Canadian Pensions Offer Lessons for U.S. Plan Sponsors

Many Canadian funds manage assets in-house, redeploy resources to investment teams and focus on liability hedging.

“The Canadian Pension Fund Model: A Quantitative Portrait,” a paper written by two executives from CEM Benchmarking and two professors from McGill University, outlines the reasons Canadian pensions outperform their international peers.

The paper says there are three things that help the funds outperform. First, they manage assets in-house, which lowers costs. They also redeploy resources to investment teams for each asset class, and they focus capital growth on increasing the efficiency of the portfolio and on hedging liability risks. The researchers say this model works best for funds with pension liabilities that are indexed to inflation.

Canadian pensions have been found to have superior performance for decades, with earlier research pointing to their independent governance, in-house management, scale and extensive geographic and asset-class diversification, according to the paper.

The research is based on CEM Benchmarking data on 250 pensions, endowments and sovereign wealth funds from 11 countries. The researchers split the sample into large funds with more than $10 billion in assets in 2018 and those smaller than that, and they then analyzed the features of the Canadian funds.

The large Canadian pension funds outperformed their peers between 2004 and 2018 on all fronts. “Not only did they generate greater returns for each unit of volatility risk, but they also did a superior job hedging their pension liability risks,” the paper says. “The ability to deliver both high return performance and insurance against liability risks is notable because hedging is typically perceived as a cost.”

On average, the researchers found, Canadian pension funds manage 52% of their assets in-house. Non-Canadian funds manage only 23% of their assets internally.

Among the very largest funds—those that manage more than $50 billion—80% of the Canadian funds’ assets are managed internally. For non-Canadian funds, the figure is 34%. The researchers estimate that managing funds in-house is one-third less expensive.

“The second distinctive feature of large Canadian funds is the redeployment of resources to investment teams for each asset class,” the paper says.

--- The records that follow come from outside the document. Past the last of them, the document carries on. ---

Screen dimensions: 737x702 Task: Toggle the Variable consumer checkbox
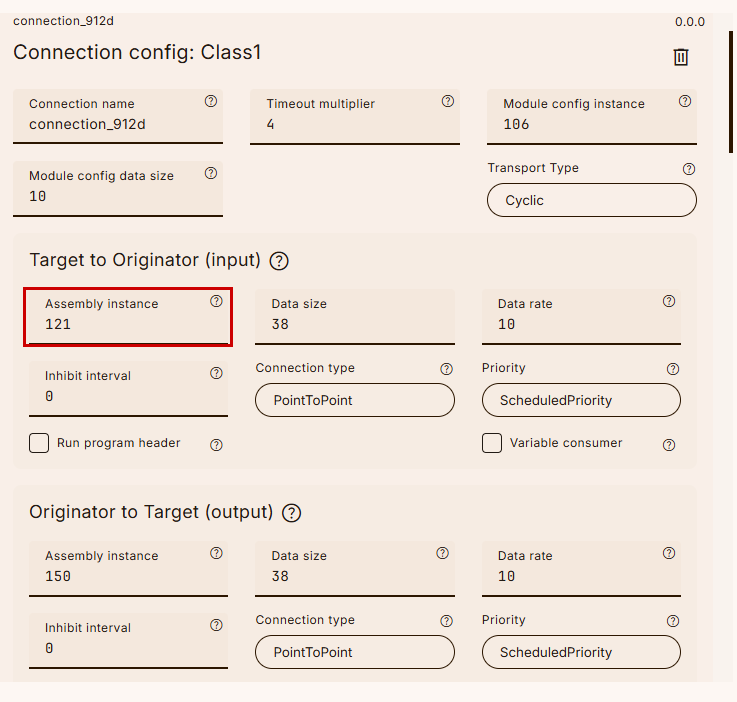point(492,443)
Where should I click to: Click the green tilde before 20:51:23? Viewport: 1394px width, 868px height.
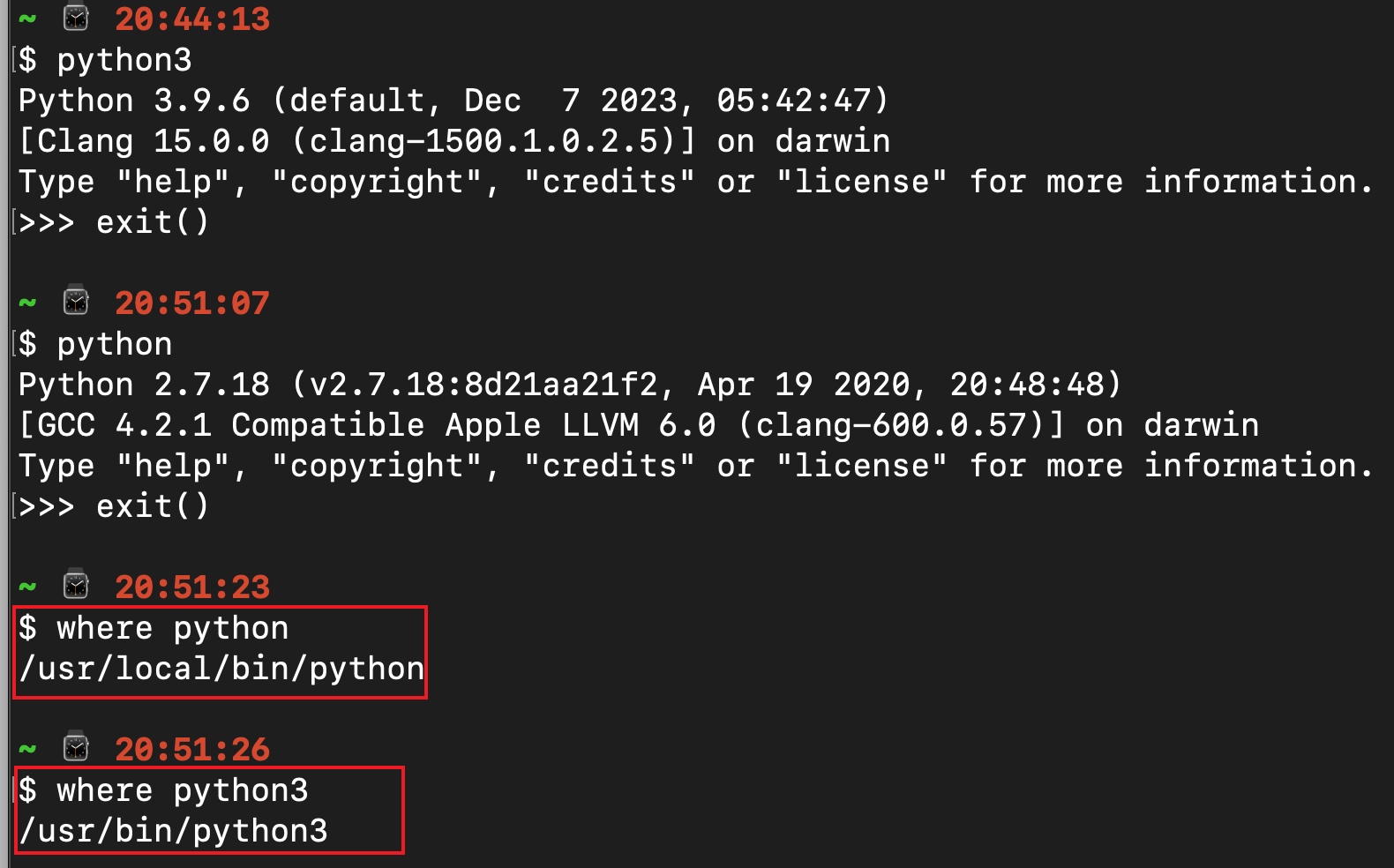coord(27,587)
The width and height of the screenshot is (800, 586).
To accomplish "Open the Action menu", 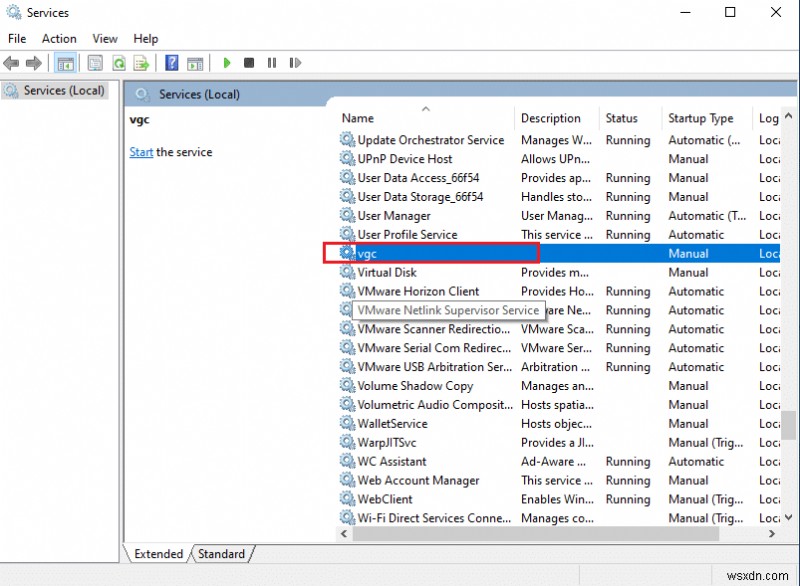I will (x=59, y=38).
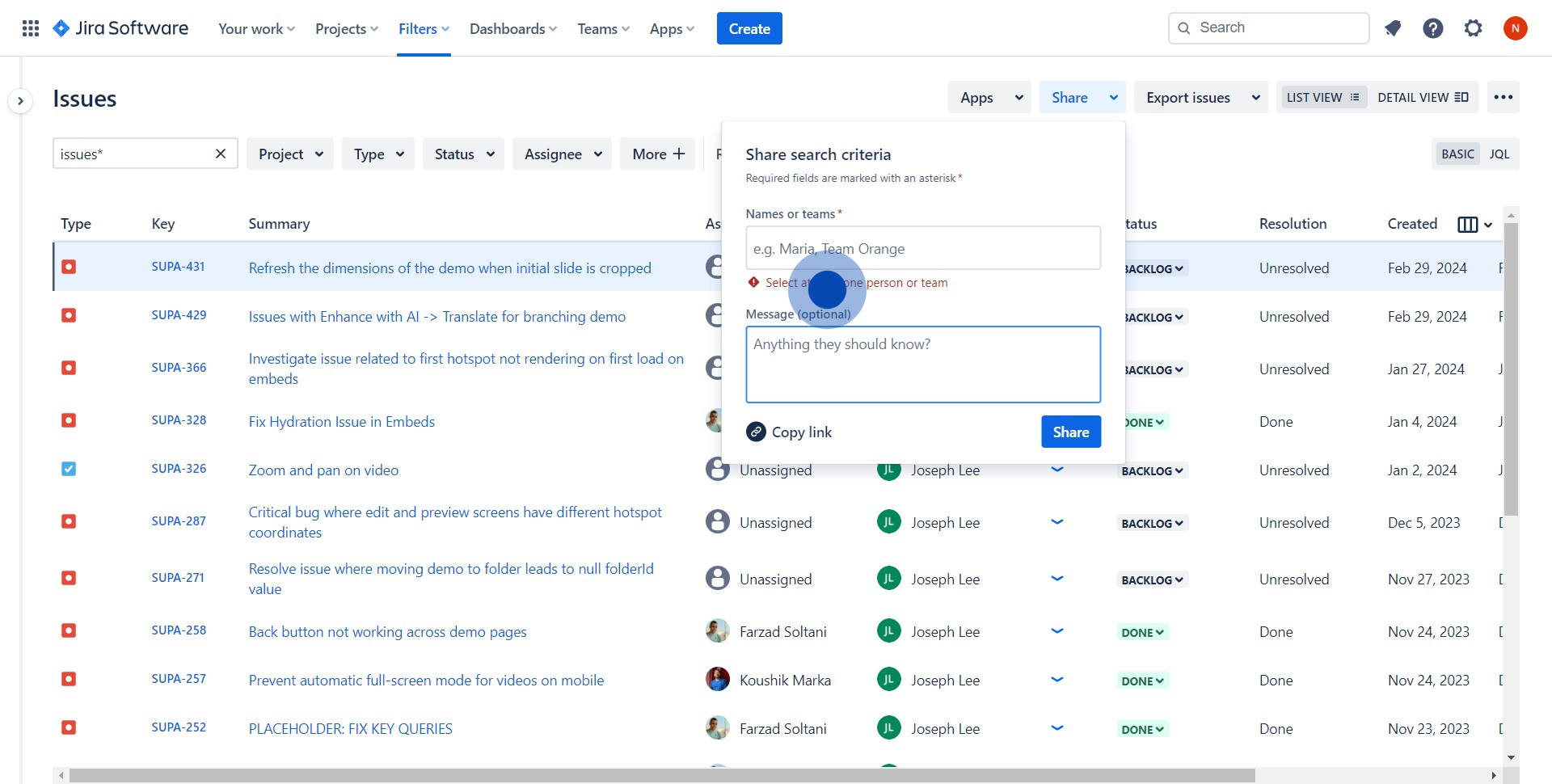The width and height of the screenshot is (1552, 784).
Task: Open the settings gear icon
Action: (x=1473, y=28)
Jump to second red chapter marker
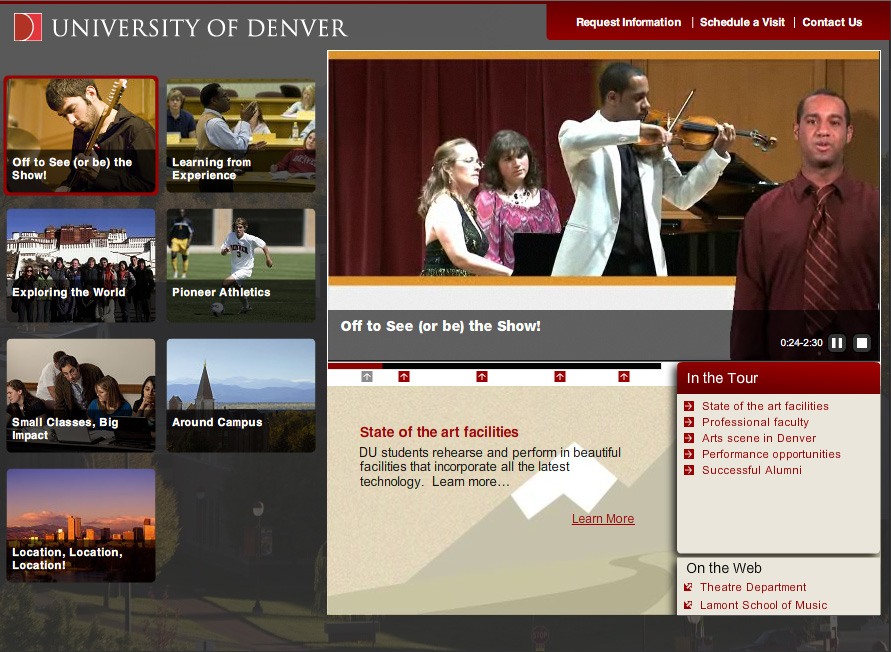The image size is (891, 652). (x=482, y=377)
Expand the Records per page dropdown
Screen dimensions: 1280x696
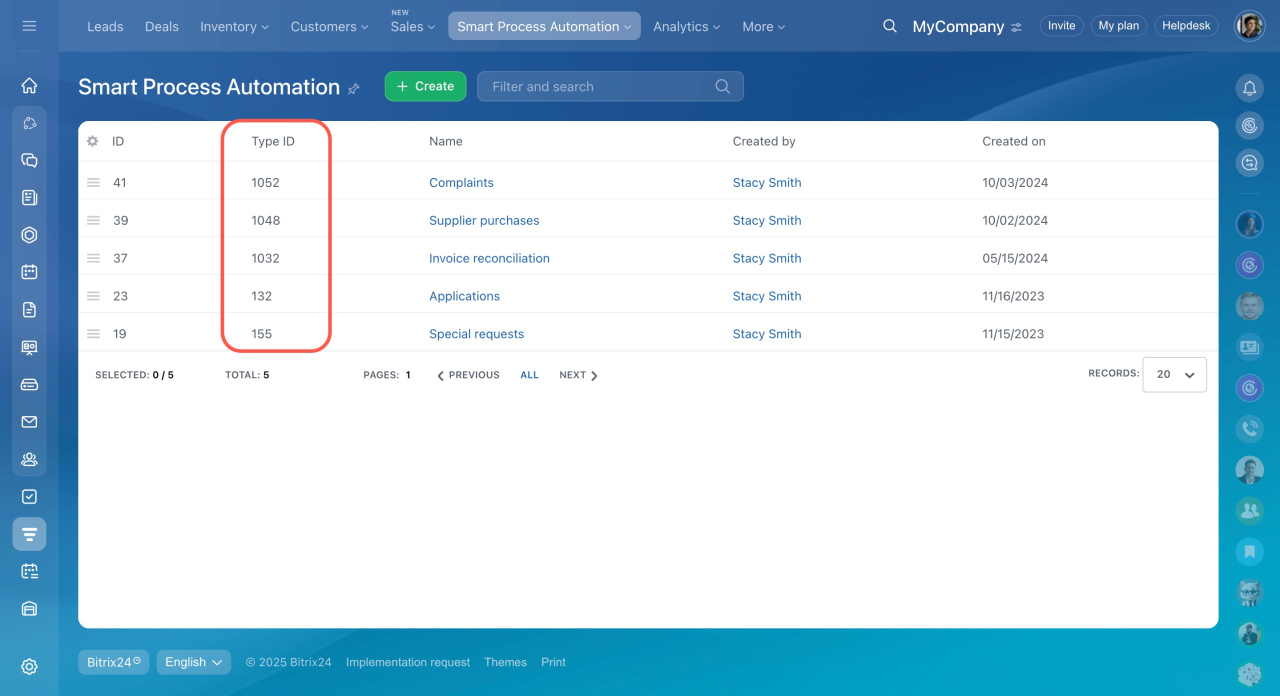coord(1175,375)
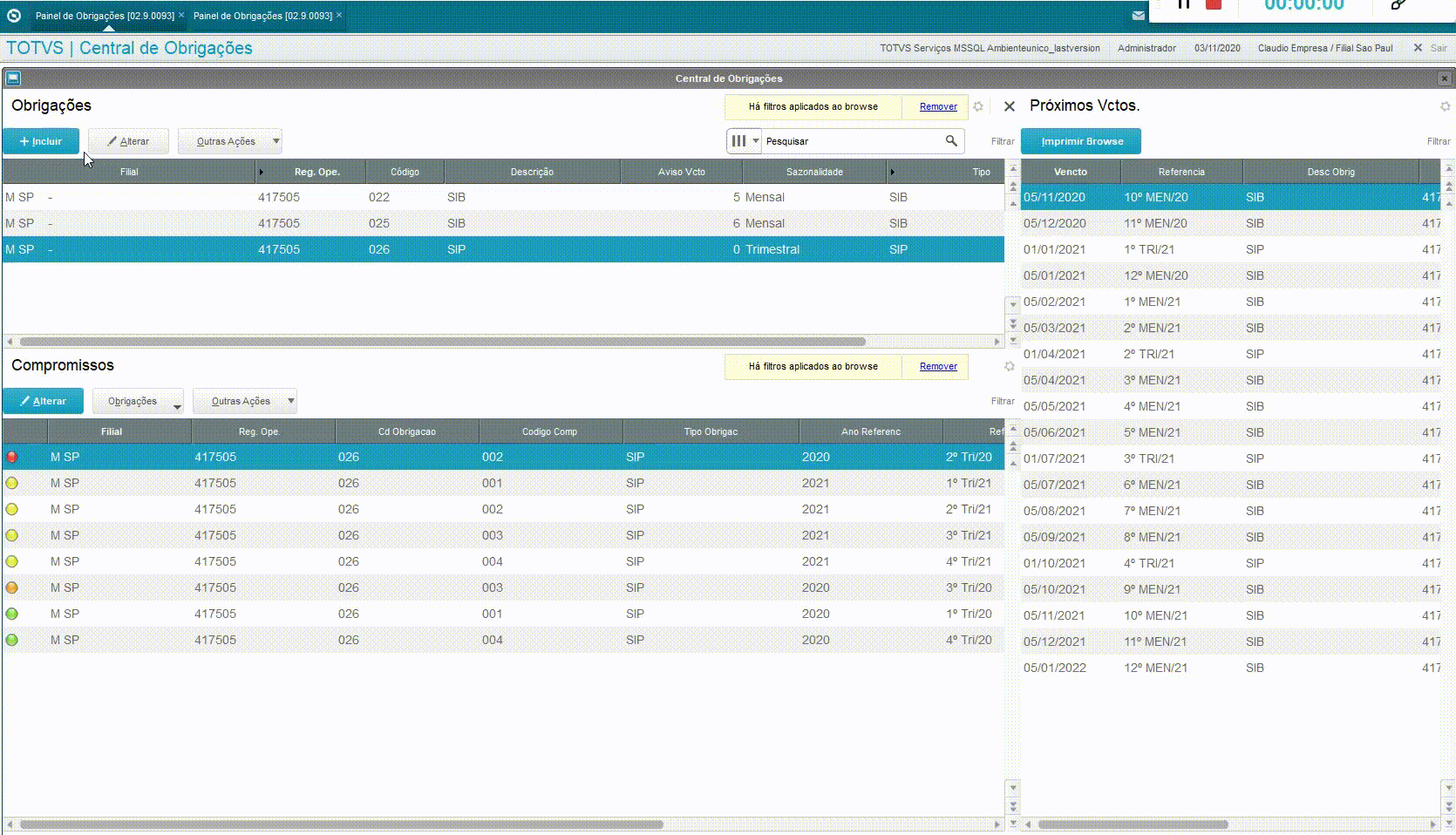Click the mail envelope icon in top bar
1456x835 pixels.
[1138, 15]
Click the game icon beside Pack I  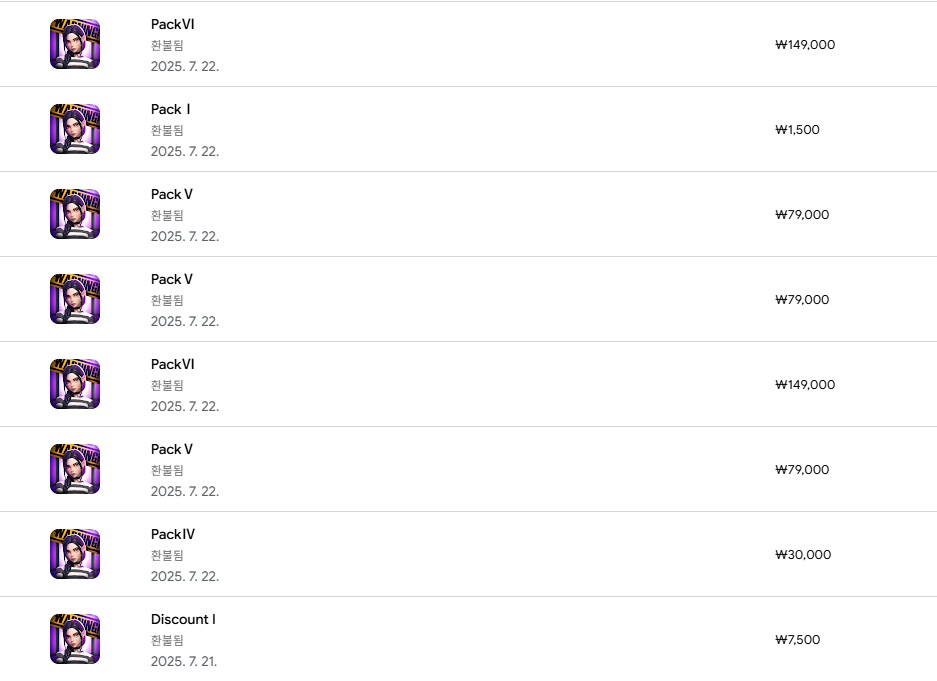(75, 129)
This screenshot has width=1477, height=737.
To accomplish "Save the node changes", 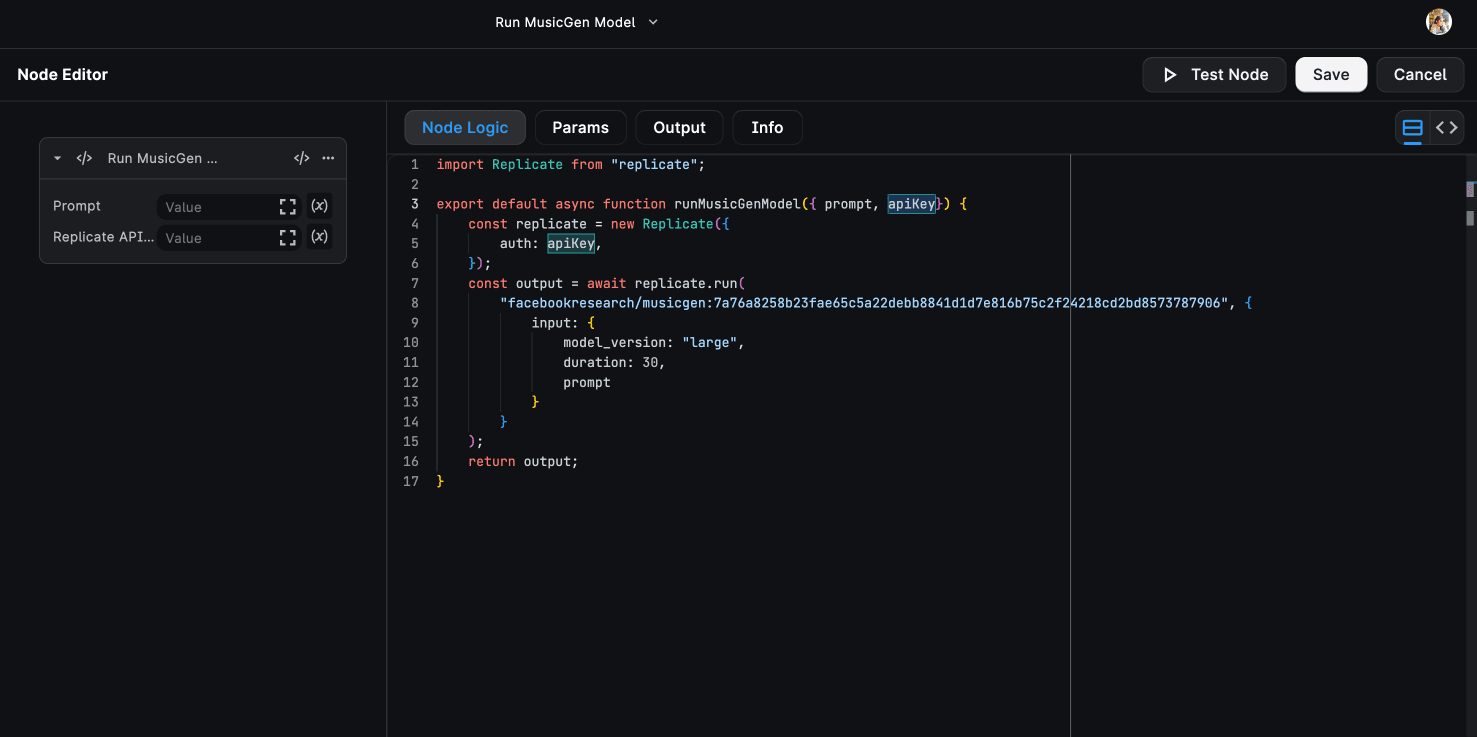I will click(1331, 74).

“The third distinctive feature of Canadian funds is the allocation of capital toward assets that increase portfolio efficiency and hedge against liability risks,” the paper says. “These assets not only include commodity producer stocks but also real estate and infrastructure.”

On average, the researchers say, Canadian funds spend 57 basis points (bps) of their assets under management (AUM) to run their fund, compared with 62 bps for non-Canadian funds.

Another factor helping Canadian funds’ performance, the researchers say, is the fact that a high proportion of their pension liabilities is indexed to inflation.

The researchers back-tested how this approach would have benefited U.S. public pension funds and found that it “would have led to a 15% absolute increase in the 15-year Sharpe ratio of the asset portfolio, a 13% increase in the 15-year Sharpe ratio of the asset-liability portfolio and a 20% increase in the correlation between assets and liabilities.”

When the researchers looked into how small Canadian pensions fared, they found that they only adopt a “light” version of the three-pillar model. Thus, they perform less consistently well compared with the larger funds.

In conclusion, the researchers posed the question of whether the Canadian model could be broadly adopted in other countries around the world. They caution that moving the investment team in-house requires independent corporate governance and competitive compensation. “It also requires a regulation system that provides some flexibility regarding the ability to manage balance sheet shortfalls,” the paper says.

Even so, the researchers conclude, other pensions could at least adopt some elements of the Canadian model, as well as indexing pension liabilities to inflation.

“The years ahead will put the Canadian model to the test, as the severe impact of COVID-19 on commercial real estate, equities and corporate bonds will undeniably hurt funds’ assets in the short-run,” the researchers write. “How resilient is the Canadian model to a global pandemic? … We leave these questions for future research.”